## Available data
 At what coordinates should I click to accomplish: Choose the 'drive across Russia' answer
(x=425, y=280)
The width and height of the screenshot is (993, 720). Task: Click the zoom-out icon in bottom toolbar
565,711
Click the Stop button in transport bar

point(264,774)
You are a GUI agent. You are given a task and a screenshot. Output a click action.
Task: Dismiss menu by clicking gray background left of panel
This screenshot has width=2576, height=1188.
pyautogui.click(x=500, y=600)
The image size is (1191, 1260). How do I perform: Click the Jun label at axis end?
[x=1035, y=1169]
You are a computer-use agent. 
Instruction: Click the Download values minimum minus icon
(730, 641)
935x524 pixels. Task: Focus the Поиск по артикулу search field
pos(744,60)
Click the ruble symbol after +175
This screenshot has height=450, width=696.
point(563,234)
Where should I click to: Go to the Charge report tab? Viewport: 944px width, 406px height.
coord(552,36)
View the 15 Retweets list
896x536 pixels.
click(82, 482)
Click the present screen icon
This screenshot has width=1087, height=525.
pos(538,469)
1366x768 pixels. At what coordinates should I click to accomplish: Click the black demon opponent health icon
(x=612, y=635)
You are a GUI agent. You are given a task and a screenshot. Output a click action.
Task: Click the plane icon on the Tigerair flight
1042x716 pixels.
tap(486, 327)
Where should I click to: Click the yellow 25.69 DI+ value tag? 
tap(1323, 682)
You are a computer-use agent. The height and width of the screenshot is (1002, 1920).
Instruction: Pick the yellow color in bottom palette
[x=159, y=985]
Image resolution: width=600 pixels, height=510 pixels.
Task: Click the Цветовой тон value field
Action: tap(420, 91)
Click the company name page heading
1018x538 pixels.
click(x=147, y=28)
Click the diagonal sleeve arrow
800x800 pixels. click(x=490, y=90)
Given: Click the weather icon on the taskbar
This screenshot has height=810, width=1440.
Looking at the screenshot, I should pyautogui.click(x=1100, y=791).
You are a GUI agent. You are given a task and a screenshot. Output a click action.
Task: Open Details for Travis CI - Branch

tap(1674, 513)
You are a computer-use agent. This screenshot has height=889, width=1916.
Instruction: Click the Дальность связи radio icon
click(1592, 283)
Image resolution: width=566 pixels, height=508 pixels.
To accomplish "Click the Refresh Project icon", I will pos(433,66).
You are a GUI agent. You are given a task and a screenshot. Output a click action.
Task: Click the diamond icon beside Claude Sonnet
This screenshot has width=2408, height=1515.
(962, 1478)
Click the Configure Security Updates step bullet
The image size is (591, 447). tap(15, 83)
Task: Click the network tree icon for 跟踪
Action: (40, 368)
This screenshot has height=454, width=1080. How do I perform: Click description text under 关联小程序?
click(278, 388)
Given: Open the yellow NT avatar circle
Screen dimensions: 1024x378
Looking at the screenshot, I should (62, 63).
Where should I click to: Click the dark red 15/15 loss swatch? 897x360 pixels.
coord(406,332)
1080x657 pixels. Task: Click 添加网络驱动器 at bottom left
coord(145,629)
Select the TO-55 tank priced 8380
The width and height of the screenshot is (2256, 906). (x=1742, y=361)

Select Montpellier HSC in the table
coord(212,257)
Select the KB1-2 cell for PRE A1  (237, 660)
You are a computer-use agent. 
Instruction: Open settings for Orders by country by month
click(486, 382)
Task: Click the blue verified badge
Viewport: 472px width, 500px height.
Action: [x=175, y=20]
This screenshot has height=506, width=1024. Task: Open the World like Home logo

## Problem to work on
A single number is required: how many lines in the material above include the string "computer".

## Result for this task
4